For the equation t(t+1)(t+2)=0, you have factored it into three terms and set each term equal to zero. This allows you to solve for the values of t that make the equation true, which are t=0, t=-1, and t=2. Therefore, the solution set is {0, -1, 2}.
For the equation x^3+4x=4x^2, you rearranged the equation by subtracting 4x^2 from both sides to get x^3+4x-4x^2=0. Then, you factored out an x term to obtain x(x^2+4-4x)=0. Further simplifying, you factored the quadratic expression x^2+4-4x into (x-2)(x-2) using factoring techniques. This gives you x(x-2)(x-2)=0. By setting each factor equal to zero, you find the values x=0 and x=2. However, x=2 is a double root since it appeared twice in the factored form. Therefore, the solution set is {0, 2}.

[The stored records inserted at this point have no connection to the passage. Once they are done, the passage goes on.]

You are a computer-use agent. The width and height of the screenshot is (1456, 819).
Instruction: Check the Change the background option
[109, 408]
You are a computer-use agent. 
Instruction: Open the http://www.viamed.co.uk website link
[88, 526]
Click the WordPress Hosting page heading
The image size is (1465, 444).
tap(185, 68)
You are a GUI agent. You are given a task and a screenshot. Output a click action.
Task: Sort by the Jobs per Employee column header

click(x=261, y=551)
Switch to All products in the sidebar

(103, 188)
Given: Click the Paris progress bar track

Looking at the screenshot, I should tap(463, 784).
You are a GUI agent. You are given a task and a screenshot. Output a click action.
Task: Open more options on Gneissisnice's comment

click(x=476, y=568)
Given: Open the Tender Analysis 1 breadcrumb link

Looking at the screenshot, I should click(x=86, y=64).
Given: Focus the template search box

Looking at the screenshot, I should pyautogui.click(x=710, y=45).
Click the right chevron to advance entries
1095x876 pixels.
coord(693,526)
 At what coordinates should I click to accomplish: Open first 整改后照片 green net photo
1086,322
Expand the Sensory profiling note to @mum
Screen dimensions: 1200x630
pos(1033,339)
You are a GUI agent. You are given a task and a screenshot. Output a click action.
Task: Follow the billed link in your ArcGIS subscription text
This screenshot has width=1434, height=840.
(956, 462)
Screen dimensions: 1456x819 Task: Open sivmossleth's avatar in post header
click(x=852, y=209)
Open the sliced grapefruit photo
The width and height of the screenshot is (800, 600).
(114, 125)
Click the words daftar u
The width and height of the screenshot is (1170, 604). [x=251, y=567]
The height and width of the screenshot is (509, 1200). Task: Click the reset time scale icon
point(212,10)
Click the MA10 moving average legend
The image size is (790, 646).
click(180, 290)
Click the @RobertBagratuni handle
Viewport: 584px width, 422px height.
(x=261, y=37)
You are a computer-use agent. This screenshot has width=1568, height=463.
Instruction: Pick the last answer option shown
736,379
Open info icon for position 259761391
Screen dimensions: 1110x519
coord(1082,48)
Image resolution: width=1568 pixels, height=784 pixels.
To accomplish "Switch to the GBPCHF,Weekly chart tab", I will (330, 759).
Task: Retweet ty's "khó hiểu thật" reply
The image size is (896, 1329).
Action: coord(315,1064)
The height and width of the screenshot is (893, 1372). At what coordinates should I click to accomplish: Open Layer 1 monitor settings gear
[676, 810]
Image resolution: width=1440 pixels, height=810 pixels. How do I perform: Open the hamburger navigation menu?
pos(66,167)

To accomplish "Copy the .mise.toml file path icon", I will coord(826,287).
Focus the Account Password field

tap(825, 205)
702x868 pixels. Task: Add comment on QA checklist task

Lastly, for the equation 3r^2=4r-1, you rearranged the equation by subtracting 4r and adding 1 to both sides to get 3r^2-4r+1=0. You then proceeded to factor the quadratic expression r^2-4r+3 into (r-3)(r-1). By setting each factor equal to zero, you find the values r=1 and r=3. Therefore, the solution set is {1, 3}.